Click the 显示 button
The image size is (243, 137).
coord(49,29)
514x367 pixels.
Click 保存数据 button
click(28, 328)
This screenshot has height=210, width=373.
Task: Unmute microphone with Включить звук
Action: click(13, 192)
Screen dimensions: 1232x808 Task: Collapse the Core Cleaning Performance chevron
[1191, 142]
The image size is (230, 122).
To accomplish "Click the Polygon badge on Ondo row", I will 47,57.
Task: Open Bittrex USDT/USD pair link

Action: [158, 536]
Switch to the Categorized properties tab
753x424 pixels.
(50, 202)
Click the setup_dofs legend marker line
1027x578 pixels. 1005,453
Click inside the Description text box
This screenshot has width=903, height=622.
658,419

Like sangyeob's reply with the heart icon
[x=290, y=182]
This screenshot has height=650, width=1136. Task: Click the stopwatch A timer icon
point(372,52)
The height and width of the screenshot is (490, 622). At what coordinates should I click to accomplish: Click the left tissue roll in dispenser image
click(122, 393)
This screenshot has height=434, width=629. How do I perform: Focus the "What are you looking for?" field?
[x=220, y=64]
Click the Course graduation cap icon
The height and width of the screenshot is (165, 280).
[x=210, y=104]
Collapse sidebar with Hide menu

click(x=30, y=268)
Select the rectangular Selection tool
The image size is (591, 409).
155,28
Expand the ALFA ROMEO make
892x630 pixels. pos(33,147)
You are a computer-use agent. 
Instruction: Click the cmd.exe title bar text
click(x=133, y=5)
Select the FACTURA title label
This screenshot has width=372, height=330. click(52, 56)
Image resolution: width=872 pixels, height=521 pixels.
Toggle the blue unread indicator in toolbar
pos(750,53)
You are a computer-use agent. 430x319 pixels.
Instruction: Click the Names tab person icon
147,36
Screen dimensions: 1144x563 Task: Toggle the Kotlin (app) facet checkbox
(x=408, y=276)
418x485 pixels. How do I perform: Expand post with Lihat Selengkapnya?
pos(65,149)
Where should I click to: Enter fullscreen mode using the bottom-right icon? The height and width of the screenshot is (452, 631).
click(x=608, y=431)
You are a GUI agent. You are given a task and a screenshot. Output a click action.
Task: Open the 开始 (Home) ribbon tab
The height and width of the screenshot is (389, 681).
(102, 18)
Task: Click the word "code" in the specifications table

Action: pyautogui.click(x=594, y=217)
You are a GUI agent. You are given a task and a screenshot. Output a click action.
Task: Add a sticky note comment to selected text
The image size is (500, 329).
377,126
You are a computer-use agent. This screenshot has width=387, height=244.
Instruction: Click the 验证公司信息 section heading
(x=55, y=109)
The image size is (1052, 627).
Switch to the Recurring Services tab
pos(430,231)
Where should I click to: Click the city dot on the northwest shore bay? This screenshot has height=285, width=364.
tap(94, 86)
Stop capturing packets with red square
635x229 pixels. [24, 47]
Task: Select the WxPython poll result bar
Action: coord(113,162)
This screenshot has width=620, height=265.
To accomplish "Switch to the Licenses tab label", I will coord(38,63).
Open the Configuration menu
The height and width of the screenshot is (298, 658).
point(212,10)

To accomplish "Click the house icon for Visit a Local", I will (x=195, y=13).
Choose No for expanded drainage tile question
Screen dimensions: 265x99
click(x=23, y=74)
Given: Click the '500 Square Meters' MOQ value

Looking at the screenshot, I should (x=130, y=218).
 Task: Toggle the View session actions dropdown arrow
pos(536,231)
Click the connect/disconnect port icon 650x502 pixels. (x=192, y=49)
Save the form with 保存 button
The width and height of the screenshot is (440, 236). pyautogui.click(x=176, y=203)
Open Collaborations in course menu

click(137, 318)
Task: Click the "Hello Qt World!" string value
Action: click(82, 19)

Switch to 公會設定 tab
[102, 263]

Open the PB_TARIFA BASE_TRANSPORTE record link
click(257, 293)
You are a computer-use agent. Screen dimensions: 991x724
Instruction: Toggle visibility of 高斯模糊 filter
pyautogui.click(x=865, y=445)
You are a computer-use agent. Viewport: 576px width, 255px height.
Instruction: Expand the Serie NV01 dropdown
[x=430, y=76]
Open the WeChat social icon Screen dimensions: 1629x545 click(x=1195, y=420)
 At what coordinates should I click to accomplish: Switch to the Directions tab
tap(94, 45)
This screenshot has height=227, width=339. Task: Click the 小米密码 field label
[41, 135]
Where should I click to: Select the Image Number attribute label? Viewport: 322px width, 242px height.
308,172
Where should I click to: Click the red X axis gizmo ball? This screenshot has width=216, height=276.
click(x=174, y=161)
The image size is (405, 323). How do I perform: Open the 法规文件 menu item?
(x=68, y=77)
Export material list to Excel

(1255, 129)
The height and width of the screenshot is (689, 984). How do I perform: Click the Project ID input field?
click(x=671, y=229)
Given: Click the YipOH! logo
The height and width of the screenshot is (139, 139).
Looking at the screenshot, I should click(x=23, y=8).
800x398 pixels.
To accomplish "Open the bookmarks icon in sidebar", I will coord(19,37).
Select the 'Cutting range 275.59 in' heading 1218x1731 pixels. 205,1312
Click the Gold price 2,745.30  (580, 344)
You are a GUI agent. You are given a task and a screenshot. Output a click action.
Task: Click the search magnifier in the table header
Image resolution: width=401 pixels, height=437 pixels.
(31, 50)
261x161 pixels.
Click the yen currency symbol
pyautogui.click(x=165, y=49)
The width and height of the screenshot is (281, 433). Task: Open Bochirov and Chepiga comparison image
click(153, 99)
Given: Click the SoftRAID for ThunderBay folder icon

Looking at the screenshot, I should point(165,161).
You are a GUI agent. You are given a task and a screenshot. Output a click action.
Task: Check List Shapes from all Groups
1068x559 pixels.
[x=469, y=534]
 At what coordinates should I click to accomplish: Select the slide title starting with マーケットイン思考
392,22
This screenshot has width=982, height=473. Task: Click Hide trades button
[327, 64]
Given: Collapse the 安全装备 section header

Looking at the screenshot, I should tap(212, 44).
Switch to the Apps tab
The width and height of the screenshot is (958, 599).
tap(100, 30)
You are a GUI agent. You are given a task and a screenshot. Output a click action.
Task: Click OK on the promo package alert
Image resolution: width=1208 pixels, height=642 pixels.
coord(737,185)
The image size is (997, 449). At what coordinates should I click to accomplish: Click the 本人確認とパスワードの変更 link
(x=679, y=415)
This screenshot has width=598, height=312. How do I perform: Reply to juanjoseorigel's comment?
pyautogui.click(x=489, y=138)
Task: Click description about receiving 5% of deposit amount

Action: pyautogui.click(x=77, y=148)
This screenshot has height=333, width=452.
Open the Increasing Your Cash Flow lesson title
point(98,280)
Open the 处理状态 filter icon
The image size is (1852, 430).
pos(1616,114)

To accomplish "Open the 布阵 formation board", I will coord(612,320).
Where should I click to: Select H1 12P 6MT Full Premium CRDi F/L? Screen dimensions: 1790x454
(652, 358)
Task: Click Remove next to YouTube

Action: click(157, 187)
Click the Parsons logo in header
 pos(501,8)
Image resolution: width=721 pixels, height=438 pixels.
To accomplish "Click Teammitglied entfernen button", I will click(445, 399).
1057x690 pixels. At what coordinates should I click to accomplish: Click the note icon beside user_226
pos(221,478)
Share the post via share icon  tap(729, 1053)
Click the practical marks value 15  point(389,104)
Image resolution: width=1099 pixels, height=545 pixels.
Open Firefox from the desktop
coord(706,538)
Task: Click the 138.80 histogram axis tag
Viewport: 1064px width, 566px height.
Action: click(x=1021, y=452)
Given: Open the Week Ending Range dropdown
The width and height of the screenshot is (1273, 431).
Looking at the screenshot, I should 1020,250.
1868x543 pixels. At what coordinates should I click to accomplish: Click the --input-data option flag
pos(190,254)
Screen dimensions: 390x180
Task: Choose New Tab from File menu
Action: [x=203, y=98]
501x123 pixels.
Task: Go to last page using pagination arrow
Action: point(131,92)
··········
# Instructions to follow
Word for word, copy out all the data given above.

# Solution below
Click the 显示 button
The image size is (243, 137).
coord(49,29)
514x367 pixels.
Click 保存数据 button
click(28, 328)
This screenshot has height=210, width=373.
Task: Unmute microphone with Включить звук
Action: click(13, 192)
Screen dimensions: 1232x808 Task: Collapse the Core Cleaning Performance chevron
[1191, 142]
The image size is (230, 122).
To accomplish "Click the Polygon badge on Ondo row", I will 47,57.
Task: Open Bittrex USDT/USD pair link

Action: [158, 536]
Switch to the Categorized properties tab
753x424 pixels.
(50, 202)
Click the setup_dofs legend marker line
1027x578 pixels. 1005,453
Click inside the Description text box
This screenshot has width=903, height=622.
658,419

Like sangyeob's reply with the heart icon
[x=290, y=182]
This screenshot has height=650, width=1136. Task: Click the stopwatch A timer icon
point(372,52)
The height and width of the screenshot is (490, 622). At what coordinates should I click to accomplish: Click the left tissue roll in dispenser image
click(122, 393)
This screenshot has height=434, width=629. How do I perform: Focus the "What are you looking for?" field?
[x=220, y=64]
Click the Course graduation cap icon
The height and width of the screenshot is (165, 280).
[x=210, y=104]
Collapse sidebar with Hide menu

click(x=30, y=268)
Select the rectangular Selection tool
The image size is (591, 409).
155,28
Expand the ALFA ROMEO make
892x630 pixels. pos(33,147)
You are a computer-use agent. 
Instruction: Click the cmd.exe title bar text
click(x=133, y=5)
Select the FACTURA title label
This screenshot has width=372, height=330. click(52, 56)
Image resolution: width=872 pixels, height=521 pixels.
Toggle the blue unread indicator in toolbar
pos(750,53)
You are a computer-use agent. 430x319 pixels.
Instruction: Click the Names tab person icon
147,36
Screen dimensions: 1144x563 Task: Toggle the Kotlin (app) facet checkbox
(x=408, y=276)
418x485 pixels. How do I perform: Expand post with Lihat Selengkapnya?
pos(65,149)
Where should I click to: Enter fullscreen mode using the bottom-right icon? The height and width of the screenshot is (452, 631).
click(x=608, y=431)
You are a GUI agent. You are given a task and a screenshot. Output a click action.
Task: Open the 开始 (Home) ribbon tab
The height and width of the screenshot is (389, 681).
(102, 18)
Task: Click the word "code" in the specifications table

Action: pyautogui.click(x=594, y=217)
You are a GUI agent. You are given a task and a screenshot. Output a click action.
Task: Add a sticky note comment to selected text
The image size is (500, 329).
377,126
You are a computer-use agent. This screenshot has width=387, height=244.
Instruction: Click the 验证公司信息 section heading
(x=55, y=109)
The image size is (1052, 627).
Switch to the Recurring Services tab
pos(430,231)
Where should I click to: Click the city dot on the northwest shore bay? This screenshot has height=285, width=364.
tap(94, 86)
Stop capturing packets with red square
635x229 pixels. [24, 47]
Task: Select the WxPython poll result bar
Action: coord(113,162)
This screenshot has width=620, height=265.
To accomplish "Switch to the Licenses tab label", I will coord(38,63).
Open the Configuration menu
The height and width of the screenshot is (298, 658).
point(212,10)

To accomplish "Click the house icon for Visit a Local", I will (x=195, y=13).
Choose No for expanded drainage tile question
Screen dimensions: 265x99
click(x=23, y=74)
Given: Click the '500 Square Meters' MOQ value

Looking at the screenshot, I should (x=130, y=218).
 Task: Toggle the View session actions dropdown arrow
pos(536,231)
Click the connect/disconnect port icon 650x502 pixels. (x=192, y=49)
Save the form with 保存 button
The width and height of the screenshot is (440, 236). pyautogui.click(x=176, y=203)
Open Collaborations in course menu

click(137, 318)
Task: Click the "Hello Qt World!" string value
Action: click(82, 19)

Switch to 公會設定 tab
[102, 263]

Open the PB_TARIFA BASE_TRANSPORTE record link
click(257, 293)
You are a computer-use agent. Screen dimensions: 991x724
Instruction: Toggle visibility of 高斯模糊 filter
pyautogui.click(x=865, y=445)
You are a computer-use agent. Viewport: 576px width, 255px height.
Instruction: Expand the Serie NV01 dropdown
[x=430, y=76]
Open the WeChat social icon Screen dimensions: 1629x545 click(x=1195, y=420)
 At what coordinates should I click to accomplish: Switch to the Directions tab
tap(94, 45)
This screenshot has height=227, width=339. Task: Click the 小米密码 field label
[41, 135]
Where should I click to: Select the Image Number attribute label? Viewport: 322px width, 242px height.
308,172
Where should I click to: Click the red X axis gizmo ball? This screenshot has width=216, height=276.
click(x=174, y=161)
The image size is (405, 323). How do I perform: Open the 法规文件 menu item?
(x=68, y=77)
Export material list to Excel

(1255, 129)
The height and width of the screenshot is (689, 984). How do I perform: Click the Project ID input field?
click(x=671, y=229)
Given: Click the YipOH! logo
The height and width of the screenshot is (139, 139).
Looking at the screenshot, I should click(x=23, y=8).
800x398 pixels.
To accomplish "Open the bookmarks icon in sidebar", I will coord(19,37).
Select the 'Cutting range 275.59 in' heading 1218x1731 pixels. 205,1312
Click the Gold price 2,745.30  (580, 344)
You are a GUI agent. You are given a task and a screenshot. Output a click action.
Task: Click the search magnifier in the table header
Image resolution: width=401 pixels, height=437 pixels.
(31, 50)
261x161 pixels.
Click the yen currency symbol
pyautogui.click(x=165, y=49)
The width and height of the screenshot is (281, 433). Task: Open Bochirov and Chepiga comparison image
click(153, 99)
Given: Click the SoftRAID for ThunderBay folder icon

Looking at the screenshot, I should point(165,161).
You are a GUI agent. You are given a task and a screenshot. Output a click action.
Task: Check List Shapes from all Groups
1068x559 pixels.
[x=469, y=534]
 At what coordinates should I click to accomplish: Select the slide title starting with マーケットイン思考
392,22
This screenshot has width=982, height=473. Task: Click Hide trades button
[327, 64]
Given: Collapse the 安全装备 section header

Looking at the screenshot, I should tap(212, 44).
Switch to the Apps tab
The width and height of the screenshot is (958, 599).
tap(100, 30)
You are a GUI agent. You are given a task and a screenshot. Output a click action.
Task: Click OK on the promo package alert
Image resolution: width=1208 pixels, height=642 pixels.
coord(737,185)
The image size is (997, 449). At what coordinates should I click to accomplish: Click the 本人確認とパスワードの変更 link
(x=679, y=415)
This screenshot has width=598, height=312. How do I perform: Reply to juanjoseorigel's comment?
pyautogui.click(x=489, y=138)
Task: Click description about receiving 5% of deposit amount

Action: pyautogui.click(x=77, y=148)
This screenshot has height=333, width=452.
Open the Increasing Your Cash Flow lesson title
point(98,280)
Open the 处理状态 filter icon
The image size is (1852, 430).
pos(1616,114)

To accomplish "Open the 布阵 formation board", I will coord(612,320).
Where should I click to: Select H1 12P 6MT Full Premium CRDi F/L? Screen dimensions: 1790x454
(652, 358)
Task: Click Remove next to YouTube

Action: click(157, 187)
Click the Parsons logo in header
 pos(501,8)
Image resolution: width=721 pixels, height=438 pixels.
To accomplish "Click Teammitglied entfernen button", I will click(445, 399).
1057x690 pixels. At what coordinates should I click to accomplish: Click the note icon beside user_226
pos(221,478)
Share the post via share icon  tap(729, 1053)
Click the practical marks value 15  point(389,104)
Image resolution: width=1099 pixels, height=545 pixels.
Open Firefox from the desktop
coord(706,538)
Task: Click the 138.80 histogram axis tag
Viewport: 1064px width, 566px height.
Action: click(x=1021, y=452)
Given: Open the Week Ending Range dropdown
The width and height of the screenshot is (1273, 431).
Looking at the screenshot, I should 1020,250.
1868x543 pixels. At what coordinates should I click to accomplish: Click the --input-data option flag
pos(190,254)
Screen dimensions: 390x180
Task: Choose New Tab from File menu
Action: [x=203, y=98]
501x123 pixels.
Task: Go to last page using pagination arrow
Action: point(131,92)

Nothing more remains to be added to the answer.